Preference Appraisal Reinforcement Learning for Space Applications
Aleksandra Faust
University of New Mexico and Sandia

Space applications aim to autonomously process large amounts of data in unpredictable environments. The operations must be physically safe, yet space-based tasks are difficult to demonstrate. Manually or analytically deriving optimal system behavior is difficult. One solution has been to learn to automatically perform the near-optimal behavior that completes a task. One learning method in particular, reinforcement learning (RL), has proven highly successful in robotics at learning near-optimal action sequences through experimentation. However, high-dimensional problems often prove challenging for RL. We address the dimensionality constraint with PrEference Appraisal Reinforcement Learning (PEARL). PEARL solves a particular class of tasks, preference tasks, that are described with a set of opposing preferences (soft-constraints). PEARL works efficiently in high-dimensional spaces; it learns on small problems, generalizes the knowledge, and performs larger tasks with guaranteed convergence to the solution.

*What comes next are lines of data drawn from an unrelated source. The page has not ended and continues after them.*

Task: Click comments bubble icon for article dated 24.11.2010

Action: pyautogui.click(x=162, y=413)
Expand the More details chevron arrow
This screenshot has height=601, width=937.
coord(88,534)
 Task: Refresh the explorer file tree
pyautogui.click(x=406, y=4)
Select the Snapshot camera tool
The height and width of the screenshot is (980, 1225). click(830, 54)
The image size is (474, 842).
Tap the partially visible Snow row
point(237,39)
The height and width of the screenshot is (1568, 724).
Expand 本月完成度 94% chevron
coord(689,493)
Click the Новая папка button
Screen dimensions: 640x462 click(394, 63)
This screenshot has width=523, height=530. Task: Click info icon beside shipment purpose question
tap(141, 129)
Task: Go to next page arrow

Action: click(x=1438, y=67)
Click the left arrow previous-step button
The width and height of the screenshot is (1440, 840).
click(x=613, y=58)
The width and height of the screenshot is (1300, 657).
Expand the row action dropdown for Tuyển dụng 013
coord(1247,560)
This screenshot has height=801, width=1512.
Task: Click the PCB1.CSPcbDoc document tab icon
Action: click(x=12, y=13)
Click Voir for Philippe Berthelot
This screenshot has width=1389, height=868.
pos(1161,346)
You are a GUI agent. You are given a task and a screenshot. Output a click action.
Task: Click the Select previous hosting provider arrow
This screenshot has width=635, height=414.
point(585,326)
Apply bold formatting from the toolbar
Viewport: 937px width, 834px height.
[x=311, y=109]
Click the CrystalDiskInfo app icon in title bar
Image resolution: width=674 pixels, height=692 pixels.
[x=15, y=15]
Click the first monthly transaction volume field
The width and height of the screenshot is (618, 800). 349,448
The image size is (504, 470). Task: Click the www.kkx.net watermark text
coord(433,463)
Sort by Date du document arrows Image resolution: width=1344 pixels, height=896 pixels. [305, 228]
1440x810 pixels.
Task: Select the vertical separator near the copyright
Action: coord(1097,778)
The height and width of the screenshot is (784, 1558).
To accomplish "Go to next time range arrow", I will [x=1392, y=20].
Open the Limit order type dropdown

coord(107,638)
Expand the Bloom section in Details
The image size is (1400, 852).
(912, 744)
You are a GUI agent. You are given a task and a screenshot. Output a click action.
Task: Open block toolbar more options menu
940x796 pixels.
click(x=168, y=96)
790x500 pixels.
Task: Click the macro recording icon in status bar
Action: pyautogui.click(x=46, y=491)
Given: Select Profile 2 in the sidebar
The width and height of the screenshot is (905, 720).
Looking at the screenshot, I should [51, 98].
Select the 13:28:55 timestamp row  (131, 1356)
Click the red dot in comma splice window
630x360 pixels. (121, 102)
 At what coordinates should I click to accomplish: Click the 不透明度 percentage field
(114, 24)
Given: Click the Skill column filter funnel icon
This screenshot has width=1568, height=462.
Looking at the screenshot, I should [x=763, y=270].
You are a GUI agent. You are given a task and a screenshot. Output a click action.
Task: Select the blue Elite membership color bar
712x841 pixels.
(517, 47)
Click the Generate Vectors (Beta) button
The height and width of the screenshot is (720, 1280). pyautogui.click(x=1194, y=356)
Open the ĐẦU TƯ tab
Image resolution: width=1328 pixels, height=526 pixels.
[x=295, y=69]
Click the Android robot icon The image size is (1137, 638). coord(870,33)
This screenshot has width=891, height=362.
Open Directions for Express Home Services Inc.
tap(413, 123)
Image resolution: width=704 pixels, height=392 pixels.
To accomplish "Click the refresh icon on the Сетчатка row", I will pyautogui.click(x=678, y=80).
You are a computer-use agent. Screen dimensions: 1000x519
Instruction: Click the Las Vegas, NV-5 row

This talk presents PEARL and describes its applications for control of a UAV equipped with a suspended payload, rendezvous of two agents with different dynamics without predetermined meeting time and location, and multi-agent pursuit where a cooperative team of agents pursues a prey with no knowledge of its intentions. The last application is a computing problem, array sorting, where the same approach results in a resilient sorting agent, robust to unreliable components. Finally, we focus on the PEARL's future extensions and adaptations as an autonomous agent for anomaly detection of unobservable events using an example of detecting changes in deep see currents through observation of surface conditions.

Document date May 23, 2014.